Figure 4.

Examination of YPB and OPB peptides in blocking YY1-EZH2 interaction, and their subcellular localization. (A,B) Co-IP experiments to determine OPB and YPB interaction with EZH2 and YY1, respectively. In A, 3×Flag-OPB-2A1-EGFP, 3×Flag-Cont-2A1-EGFP expression vectors, and an empty vector were individually cotransfected with HA-EZH2, HA-EZH1 expression vectors, or an empty vector. Cell lysates were co-IPed using Flag antibody followed by Western blot analysis using HA antibody. In B, similar to A but using 3×Flag-YPB-2A1-EGFP and HA-YY1 in the transfection and co-IP studies. (C,D) Examination of YPB and OPB peptides’ effects on YY1-EZH2 interaction.

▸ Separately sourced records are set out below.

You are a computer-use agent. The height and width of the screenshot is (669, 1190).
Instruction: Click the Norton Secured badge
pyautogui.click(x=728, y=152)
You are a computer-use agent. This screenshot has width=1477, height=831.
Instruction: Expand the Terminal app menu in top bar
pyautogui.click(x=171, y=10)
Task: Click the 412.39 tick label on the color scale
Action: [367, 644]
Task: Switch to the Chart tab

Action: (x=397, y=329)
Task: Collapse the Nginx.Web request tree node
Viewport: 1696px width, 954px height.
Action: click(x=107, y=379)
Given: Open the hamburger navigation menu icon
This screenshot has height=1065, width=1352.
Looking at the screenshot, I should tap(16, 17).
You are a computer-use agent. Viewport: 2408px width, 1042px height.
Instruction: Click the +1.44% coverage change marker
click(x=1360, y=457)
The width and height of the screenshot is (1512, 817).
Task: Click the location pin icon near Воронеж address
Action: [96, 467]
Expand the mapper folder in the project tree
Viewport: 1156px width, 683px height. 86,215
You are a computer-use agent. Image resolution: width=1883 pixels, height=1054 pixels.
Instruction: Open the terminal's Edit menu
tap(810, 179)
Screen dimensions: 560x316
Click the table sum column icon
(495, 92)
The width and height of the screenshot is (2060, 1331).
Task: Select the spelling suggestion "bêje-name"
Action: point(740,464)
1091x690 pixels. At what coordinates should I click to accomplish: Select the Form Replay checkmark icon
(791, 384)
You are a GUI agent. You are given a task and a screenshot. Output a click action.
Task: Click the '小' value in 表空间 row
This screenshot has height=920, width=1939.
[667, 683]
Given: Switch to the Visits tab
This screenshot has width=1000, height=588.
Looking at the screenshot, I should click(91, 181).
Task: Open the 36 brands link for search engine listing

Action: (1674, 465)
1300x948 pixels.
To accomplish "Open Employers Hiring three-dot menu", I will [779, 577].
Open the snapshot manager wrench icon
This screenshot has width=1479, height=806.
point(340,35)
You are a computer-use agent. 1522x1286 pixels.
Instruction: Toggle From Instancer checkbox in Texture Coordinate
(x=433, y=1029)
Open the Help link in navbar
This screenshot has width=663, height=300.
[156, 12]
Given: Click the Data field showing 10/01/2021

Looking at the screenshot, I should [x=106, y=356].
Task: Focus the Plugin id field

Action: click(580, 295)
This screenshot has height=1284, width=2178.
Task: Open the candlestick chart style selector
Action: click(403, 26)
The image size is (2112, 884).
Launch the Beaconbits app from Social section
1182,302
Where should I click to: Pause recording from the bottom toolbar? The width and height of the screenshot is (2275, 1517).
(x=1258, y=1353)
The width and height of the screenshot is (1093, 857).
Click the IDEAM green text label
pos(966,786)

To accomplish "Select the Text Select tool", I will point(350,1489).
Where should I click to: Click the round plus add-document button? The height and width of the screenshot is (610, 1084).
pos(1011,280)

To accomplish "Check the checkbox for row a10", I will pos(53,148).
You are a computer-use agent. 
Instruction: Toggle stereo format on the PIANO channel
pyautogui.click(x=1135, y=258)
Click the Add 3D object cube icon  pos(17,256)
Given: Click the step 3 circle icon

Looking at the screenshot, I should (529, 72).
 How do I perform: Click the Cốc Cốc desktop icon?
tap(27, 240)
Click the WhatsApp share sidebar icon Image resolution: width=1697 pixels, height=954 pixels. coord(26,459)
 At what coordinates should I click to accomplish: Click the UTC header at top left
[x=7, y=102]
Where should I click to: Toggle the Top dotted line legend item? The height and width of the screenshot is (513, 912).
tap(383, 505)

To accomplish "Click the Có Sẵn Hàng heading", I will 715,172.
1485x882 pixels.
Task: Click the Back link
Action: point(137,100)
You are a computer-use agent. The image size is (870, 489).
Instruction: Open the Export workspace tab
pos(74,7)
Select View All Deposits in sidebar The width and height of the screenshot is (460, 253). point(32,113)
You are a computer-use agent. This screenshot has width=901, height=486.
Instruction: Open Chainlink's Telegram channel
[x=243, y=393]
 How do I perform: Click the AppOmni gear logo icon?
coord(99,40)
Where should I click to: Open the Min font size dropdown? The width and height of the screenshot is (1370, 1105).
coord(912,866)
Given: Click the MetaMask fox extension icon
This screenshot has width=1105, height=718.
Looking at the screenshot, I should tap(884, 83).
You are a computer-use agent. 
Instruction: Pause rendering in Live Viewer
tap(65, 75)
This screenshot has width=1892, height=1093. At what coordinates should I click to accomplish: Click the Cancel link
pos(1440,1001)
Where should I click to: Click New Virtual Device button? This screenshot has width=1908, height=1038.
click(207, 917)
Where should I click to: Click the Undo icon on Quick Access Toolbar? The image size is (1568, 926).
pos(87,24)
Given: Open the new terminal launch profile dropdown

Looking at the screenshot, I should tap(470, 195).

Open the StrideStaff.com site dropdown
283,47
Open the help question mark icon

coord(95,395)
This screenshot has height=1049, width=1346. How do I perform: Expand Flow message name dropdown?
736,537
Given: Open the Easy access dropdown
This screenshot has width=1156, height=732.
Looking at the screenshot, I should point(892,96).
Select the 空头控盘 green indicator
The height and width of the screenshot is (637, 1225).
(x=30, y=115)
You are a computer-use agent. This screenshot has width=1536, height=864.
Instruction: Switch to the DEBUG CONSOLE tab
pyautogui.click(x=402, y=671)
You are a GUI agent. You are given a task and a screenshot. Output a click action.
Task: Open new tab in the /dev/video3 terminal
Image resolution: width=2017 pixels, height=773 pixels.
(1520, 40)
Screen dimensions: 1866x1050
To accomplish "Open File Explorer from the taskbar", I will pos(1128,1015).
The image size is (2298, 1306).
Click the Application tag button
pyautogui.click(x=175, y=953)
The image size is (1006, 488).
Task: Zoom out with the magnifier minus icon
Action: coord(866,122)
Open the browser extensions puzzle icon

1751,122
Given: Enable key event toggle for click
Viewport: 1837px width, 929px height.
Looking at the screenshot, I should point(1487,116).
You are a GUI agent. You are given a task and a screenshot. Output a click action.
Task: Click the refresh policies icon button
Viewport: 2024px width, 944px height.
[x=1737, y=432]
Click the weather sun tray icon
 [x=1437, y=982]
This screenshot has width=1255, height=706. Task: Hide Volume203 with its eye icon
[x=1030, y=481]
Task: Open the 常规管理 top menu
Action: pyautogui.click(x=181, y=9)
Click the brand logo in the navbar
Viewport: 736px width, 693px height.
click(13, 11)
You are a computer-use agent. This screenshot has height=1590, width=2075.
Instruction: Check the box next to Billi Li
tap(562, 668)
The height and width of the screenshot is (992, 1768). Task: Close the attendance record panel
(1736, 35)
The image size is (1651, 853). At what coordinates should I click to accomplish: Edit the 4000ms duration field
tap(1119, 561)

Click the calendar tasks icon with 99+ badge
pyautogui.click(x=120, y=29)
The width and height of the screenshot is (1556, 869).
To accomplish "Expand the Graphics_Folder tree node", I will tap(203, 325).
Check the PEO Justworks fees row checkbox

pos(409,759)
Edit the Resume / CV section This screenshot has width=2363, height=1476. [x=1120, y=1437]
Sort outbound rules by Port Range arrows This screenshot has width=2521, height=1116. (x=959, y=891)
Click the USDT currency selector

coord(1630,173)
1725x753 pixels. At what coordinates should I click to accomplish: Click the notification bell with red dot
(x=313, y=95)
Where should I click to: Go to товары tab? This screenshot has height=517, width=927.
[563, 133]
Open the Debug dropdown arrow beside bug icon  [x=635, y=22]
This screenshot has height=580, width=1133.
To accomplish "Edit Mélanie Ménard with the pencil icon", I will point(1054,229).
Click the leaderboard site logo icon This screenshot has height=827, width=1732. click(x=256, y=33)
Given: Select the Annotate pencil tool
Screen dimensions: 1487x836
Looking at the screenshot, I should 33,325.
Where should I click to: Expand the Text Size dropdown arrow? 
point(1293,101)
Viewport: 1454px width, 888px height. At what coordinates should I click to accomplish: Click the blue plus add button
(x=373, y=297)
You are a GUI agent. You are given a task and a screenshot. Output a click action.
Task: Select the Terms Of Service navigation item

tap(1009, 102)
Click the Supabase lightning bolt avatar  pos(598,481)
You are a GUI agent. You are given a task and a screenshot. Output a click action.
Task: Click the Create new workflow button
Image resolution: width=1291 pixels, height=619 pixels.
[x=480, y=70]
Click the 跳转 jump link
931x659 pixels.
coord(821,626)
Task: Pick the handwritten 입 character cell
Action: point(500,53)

MDA-MB-231 cell lysates were treated by 30 μM of Cont, OPB, and YPB peptides for 4 h, followed by co-IP using 2 µg of normal IgG, YY1, and EZH2 antibodies. The co-IPed samples were analyzed by Western blot using YY1 and EZH2 antibodies to evaluate the effects of YPB (C) and OPB (D) peptides on YY1-EZH2 interaction. (E) Examination of YY1 and EZH2 colocalization in cells. MDA-MB-231 cells were immunostained by YY1 and EZH2 antibodies. DAPI was used to visualize nuclei. (F) Detection of subcellular localization of peptides. MDA-MB-231 cells were treated by 30 μM of Cont, OPB, and YPB peptides for 48 h, followed by DAPI staining. The peptides were all N-terminal FITC-labeled and thus could emit green fluorescence.